Let's say you were really(and rightly) against pineapple on pizza. And you find a host saying they're OK with anything, have at it. So you make one.
Little do you know, they are taking your money and donating to those pineapple on pizza places.
Yes, it's contrived. Still, in some professions this would be outright illegal. I'm not saying it should be, but that it shouldn't be lauded, either.
InsideOutSanta
"It's not just good charities they support"
I'm not sure what you mean by "good charities." They're supporting charities they agree with ("The recipient organization does share our values") to counteract speech that they disagree with. So by definition, these are "good charities" from their point of view.
zugi
> Little do you know, they are taking your money and donating to those pineapple on pizza places.

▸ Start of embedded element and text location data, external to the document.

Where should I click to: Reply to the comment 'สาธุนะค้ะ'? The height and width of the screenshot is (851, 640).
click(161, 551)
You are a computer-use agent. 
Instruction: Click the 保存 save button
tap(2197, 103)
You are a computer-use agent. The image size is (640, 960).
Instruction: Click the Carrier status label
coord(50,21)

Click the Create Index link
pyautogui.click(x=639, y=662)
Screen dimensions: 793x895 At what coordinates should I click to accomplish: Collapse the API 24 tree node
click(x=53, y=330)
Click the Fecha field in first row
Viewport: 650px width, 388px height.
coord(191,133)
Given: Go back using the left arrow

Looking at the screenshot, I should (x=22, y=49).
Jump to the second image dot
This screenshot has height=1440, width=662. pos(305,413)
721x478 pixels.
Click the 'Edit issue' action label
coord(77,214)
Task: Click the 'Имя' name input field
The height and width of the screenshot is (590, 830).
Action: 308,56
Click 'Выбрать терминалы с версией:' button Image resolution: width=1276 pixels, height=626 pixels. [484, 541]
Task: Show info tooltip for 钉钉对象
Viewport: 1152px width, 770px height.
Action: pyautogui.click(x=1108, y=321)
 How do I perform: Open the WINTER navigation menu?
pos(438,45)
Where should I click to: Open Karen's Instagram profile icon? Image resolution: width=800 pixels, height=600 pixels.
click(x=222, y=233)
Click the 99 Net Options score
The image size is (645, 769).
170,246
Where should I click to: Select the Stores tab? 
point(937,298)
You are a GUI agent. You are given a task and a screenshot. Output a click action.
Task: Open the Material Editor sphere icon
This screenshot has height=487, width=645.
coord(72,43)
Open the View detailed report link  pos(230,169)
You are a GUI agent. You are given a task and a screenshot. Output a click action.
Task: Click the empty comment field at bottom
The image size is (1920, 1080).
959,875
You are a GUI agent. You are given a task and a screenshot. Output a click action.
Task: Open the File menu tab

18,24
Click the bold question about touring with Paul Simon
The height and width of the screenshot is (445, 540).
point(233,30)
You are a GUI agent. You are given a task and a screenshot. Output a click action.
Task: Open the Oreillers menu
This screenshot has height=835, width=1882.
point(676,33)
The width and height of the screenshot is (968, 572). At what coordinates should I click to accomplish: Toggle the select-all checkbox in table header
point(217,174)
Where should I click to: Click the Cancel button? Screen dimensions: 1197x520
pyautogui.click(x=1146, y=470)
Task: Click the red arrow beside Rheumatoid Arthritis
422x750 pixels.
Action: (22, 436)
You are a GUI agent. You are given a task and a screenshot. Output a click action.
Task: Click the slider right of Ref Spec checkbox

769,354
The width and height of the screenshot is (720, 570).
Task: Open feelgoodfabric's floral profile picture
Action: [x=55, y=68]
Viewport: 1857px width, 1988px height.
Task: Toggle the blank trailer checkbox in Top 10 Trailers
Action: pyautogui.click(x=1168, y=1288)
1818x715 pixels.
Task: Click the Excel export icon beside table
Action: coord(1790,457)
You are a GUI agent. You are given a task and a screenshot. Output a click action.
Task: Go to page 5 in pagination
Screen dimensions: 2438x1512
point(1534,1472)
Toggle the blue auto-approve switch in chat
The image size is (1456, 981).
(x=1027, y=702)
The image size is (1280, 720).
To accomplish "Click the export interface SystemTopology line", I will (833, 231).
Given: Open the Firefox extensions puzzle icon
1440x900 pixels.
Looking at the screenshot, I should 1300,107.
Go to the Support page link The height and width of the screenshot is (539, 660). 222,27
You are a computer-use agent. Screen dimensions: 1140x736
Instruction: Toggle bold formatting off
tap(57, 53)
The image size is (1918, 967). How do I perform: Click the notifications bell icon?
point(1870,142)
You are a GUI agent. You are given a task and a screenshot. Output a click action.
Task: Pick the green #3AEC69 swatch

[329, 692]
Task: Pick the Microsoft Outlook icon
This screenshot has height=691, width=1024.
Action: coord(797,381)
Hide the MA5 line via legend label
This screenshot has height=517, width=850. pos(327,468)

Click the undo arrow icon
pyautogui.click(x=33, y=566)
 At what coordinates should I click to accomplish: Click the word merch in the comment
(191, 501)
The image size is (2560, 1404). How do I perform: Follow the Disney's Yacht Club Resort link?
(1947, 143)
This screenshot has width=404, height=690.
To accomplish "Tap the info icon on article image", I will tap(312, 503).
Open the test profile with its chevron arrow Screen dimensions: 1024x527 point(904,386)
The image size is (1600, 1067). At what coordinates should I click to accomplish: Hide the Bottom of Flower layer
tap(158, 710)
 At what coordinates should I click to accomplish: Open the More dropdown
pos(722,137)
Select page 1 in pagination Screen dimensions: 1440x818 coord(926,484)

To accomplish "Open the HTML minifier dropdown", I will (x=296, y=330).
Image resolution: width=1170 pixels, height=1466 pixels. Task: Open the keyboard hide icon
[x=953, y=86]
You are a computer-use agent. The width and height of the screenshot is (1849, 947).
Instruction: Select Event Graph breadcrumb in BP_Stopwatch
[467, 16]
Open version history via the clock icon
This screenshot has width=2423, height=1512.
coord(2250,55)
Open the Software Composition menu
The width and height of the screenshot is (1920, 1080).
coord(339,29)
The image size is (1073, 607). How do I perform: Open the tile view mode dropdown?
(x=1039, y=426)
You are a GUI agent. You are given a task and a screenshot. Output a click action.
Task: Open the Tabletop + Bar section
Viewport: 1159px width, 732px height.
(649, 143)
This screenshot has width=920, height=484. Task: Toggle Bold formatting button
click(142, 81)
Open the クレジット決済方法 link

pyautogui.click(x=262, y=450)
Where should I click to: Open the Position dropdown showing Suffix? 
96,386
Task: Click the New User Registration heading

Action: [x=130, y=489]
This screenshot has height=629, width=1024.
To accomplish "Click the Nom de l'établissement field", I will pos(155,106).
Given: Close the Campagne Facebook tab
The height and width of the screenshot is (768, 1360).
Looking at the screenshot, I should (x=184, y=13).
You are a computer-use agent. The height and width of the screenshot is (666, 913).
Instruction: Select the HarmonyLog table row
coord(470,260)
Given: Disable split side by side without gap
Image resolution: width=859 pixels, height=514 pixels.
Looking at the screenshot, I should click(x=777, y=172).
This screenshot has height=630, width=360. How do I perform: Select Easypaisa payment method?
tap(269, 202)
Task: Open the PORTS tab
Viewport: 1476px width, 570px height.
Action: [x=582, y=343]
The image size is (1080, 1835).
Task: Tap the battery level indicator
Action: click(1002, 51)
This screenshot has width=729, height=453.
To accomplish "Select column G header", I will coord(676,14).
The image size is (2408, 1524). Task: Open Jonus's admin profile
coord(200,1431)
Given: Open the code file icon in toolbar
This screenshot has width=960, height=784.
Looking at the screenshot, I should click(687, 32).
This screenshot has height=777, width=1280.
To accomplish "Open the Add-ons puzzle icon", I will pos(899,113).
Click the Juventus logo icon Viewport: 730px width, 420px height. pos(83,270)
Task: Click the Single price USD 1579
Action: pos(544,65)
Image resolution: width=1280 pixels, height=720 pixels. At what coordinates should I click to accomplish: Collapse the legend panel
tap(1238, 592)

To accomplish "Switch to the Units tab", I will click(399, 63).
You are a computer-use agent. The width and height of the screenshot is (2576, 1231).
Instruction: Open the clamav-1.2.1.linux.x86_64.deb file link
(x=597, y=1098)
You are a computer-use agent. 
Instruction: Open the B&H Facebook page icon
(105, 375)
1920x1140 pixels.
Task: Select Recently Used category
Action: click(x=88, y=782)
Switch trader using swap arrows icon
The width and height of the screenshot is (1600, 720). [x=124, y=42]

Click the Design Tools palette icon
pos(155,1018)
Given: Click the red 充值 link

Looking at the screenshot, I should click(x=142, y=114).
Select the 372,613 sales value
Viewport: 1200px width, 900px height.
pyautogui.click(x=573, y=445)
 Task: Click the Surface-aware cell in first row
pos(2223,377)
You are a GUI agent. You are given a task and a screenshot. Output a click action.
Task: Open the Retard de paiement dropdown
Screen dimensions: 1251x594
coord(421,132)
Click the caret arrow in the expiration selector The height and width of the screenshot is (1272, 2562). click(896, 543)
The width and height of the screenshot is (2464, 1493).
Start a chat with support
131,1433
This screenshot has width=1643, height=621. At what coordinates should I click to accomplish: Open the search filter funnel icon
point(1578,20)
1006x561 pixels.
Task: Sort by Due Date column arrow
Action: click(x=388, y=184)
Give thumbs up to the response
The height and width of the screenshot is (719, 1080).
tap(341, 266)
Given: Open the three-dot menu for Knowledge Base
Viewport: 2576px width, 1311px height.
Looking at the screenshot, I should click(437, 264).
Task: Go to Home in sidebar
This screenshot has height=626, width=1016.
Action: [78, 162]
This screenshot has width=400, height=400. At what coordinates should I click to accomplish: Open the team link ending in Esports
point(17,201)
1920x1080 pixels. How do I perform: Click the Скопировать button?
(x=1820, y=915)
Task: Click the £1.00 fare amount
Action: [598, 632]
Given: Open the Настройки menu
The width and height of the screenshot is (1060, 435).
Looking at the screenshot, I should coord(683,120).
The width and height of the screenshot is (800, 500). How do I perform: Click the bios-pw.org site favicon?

I love your analogy, even though I disagree with your conclusions. They publish their MMFAM policy right on their website, so you have fair warning that they may be donating a portion of your payment to those pineapple on pizza places, or other places whose views you disagree with.
I'm not saying it's a perfect policy that every company should mimic, but I think many companies may find this model preferable to applying active viewpoint discrimination to the content they host.
luckylion
> Still, in some professions this would be outright illegal.
What professions are you thinking of?
pessimizer
> The policy is not so innocent.
I'm for free speech, but please don't say stuff like this, in any context. Nobody said the policy was "innocent," whatever you mean by that. The policy is a device that they use in order to make themselves feel better about facilitating the speech of people they dislike. The policy is not intended to create "innocence."
> they are taking your money
No, they're taking their money.
> Still, in some professions this would be outright illegal.
Which? I can't imagine one.
null
surgical_fire
They are effectively not pretending. They defend free speech by hosting shit that they explicitly do not like.
Then they use their own freedom to support speech that counters the shit they find offensive.
motorest
> Sounds kinda terrible to me. If you don't want to host content, don't. I fully support that decision.
To me, it sounded an awful lot like they really want to be paid to host content but are also desperately trying to avoid the negative backlash of hosting it.
To make matters worse, they openly call their paying customers morons.
It would be very hard to take a stance that's worse than this, to be honest.
This relies on an EA adjacent market fallacy where we can resolve all moral action down to funding actors of various moral alignments - there's no reason to believe that the end utility (or whatever metric) of the action is linear w.r.t amount of cash moved.
Garage band EvilWebsite.com is going to appreciate that 5$ way more than the SPLC or whatever.
This isn't to say that the policy is strictly bad, I just worry that it reinforces pretty negative patterns. Carbon offsets barely work, and that's an actual market - bigotry offsets are a dark line to walk.